Se es como una madre es. En mi casa nunca hemos tenido que ir a pedir sal, huevos o hilo de coser a la vecina. No por nada sino porque el agobio de mi madre reinaba en la despensa. Qué carajo, en presente. Si va a cocinar y echa mano de algo y no tiene, la cosa pinta en bastos. En mi casa no hemos tenido nunca que coger un Kleenex para limpiarnos el culo. Qué le vamos a hacer.

Ese mismo día le narré a un amigo lo que me pasó con la leche (qué Albert Rivera todo) y su moraleja fue que, sin duda, estaba siendo algo premonitorio. ¿De qué? No lo sabemos, pero está fermentando. Se empeñan en contarnos que los 30 son esto y aquello. Y ya sabemos que las resacas nos duran dos días pero el caso es que si se sale como se entra, estamos entrando en una dinámica en la que si Ana Pastor decide hacer un Dónde Estabas en el 2020 creo que podré acordarme. Y no porque tenga el apodo de ‘Doña fechas’. Es que están pasando cosas.

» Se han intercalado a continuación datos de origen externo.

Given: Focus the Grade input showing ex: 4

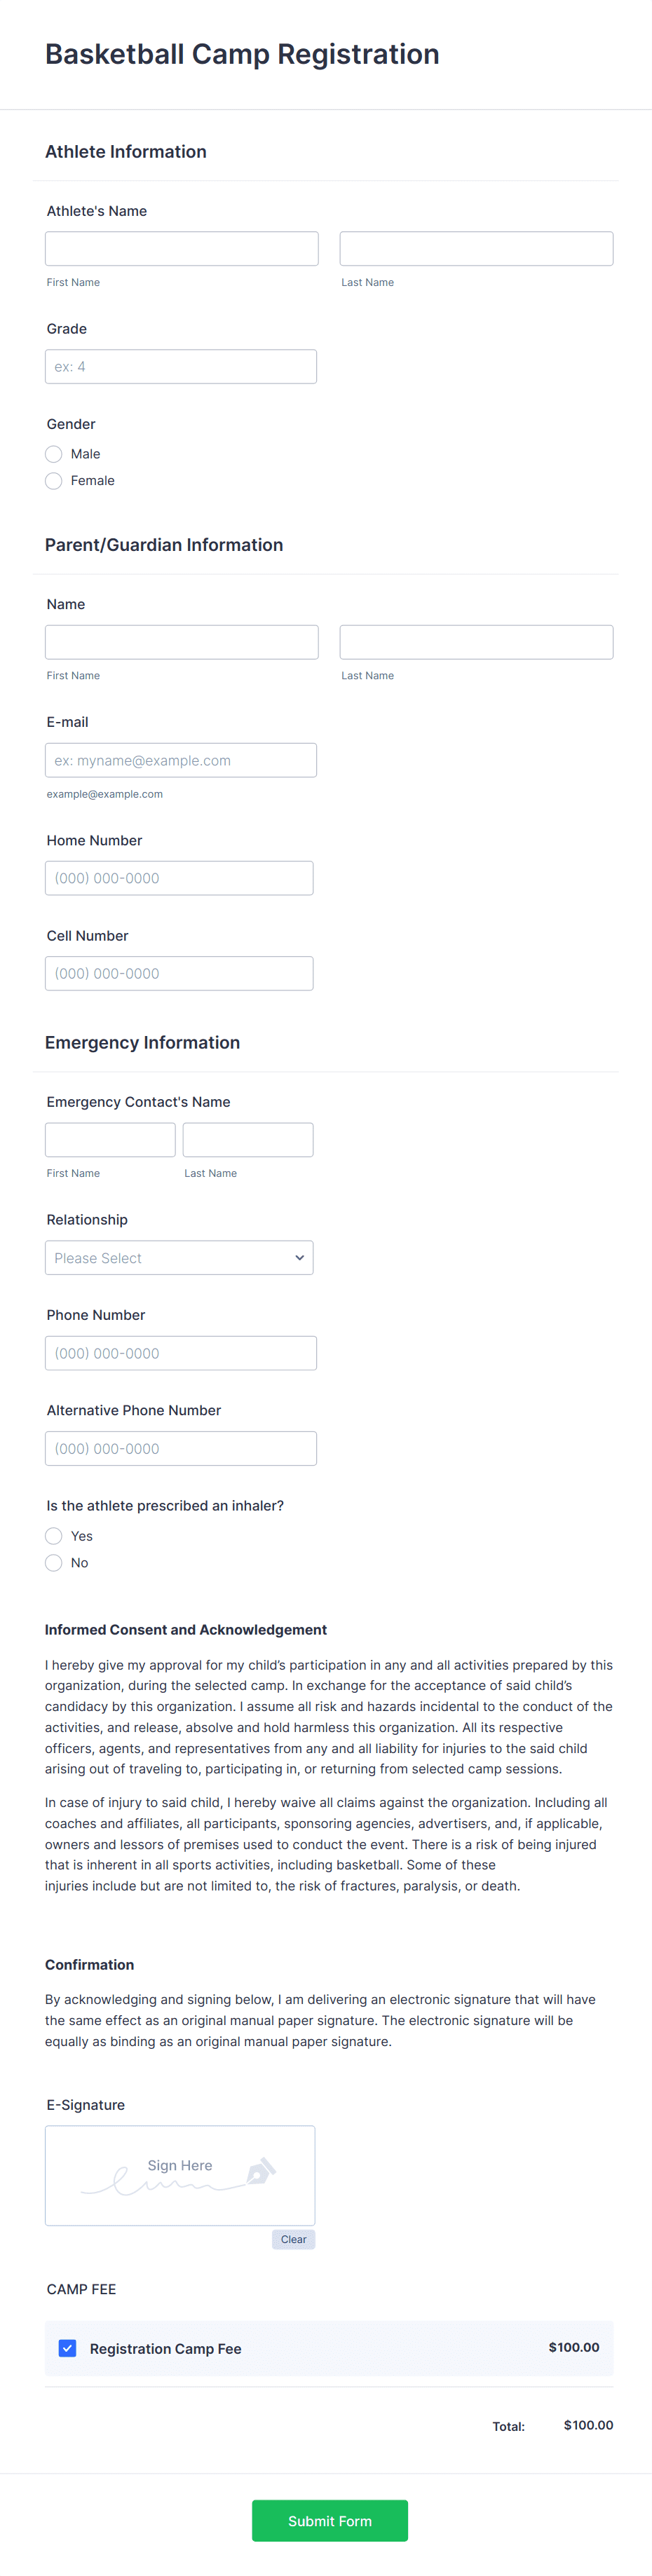Looking at the screenshot, I should click(180, 366).
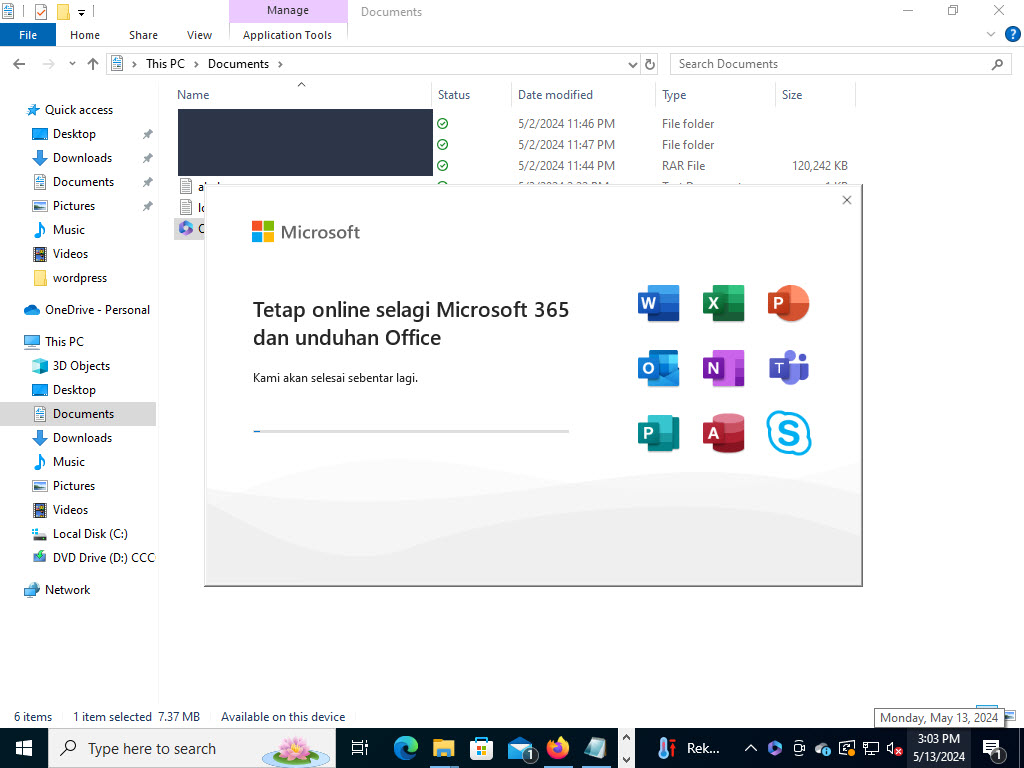
Task: Click the Outlook icon
Action: (x=657, y=367)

No te pega hacer esas cosas. Eso me dicen. Al igual que no me pega el amor. Ni ir al Mad Cool porque va él. Ni tener novio. Ni levantar un teléfono a las 6 de la mañana. Ni dar abrazos. Ni hacer deporte. Ni decir guapo a la cara. Ni ver Star Wars por deferencia. Cosas que no (me) pegan ni con Super Glue. Pero es que esta asignatura es optativa y no troncal. Y estoy haciendo como hice en la facultad: dejarme algunas en el último año para seguir estirando el chicle. Y ojalá se pegue a la suela de las botas para no perderme nada.

El martes decidí hacer pasta para comer. Abrí el mueble de la cocina y no tenía tomate en mi balda. Si sucede una tercera vez puede que ya pegue con pegamento de barra. Veremos.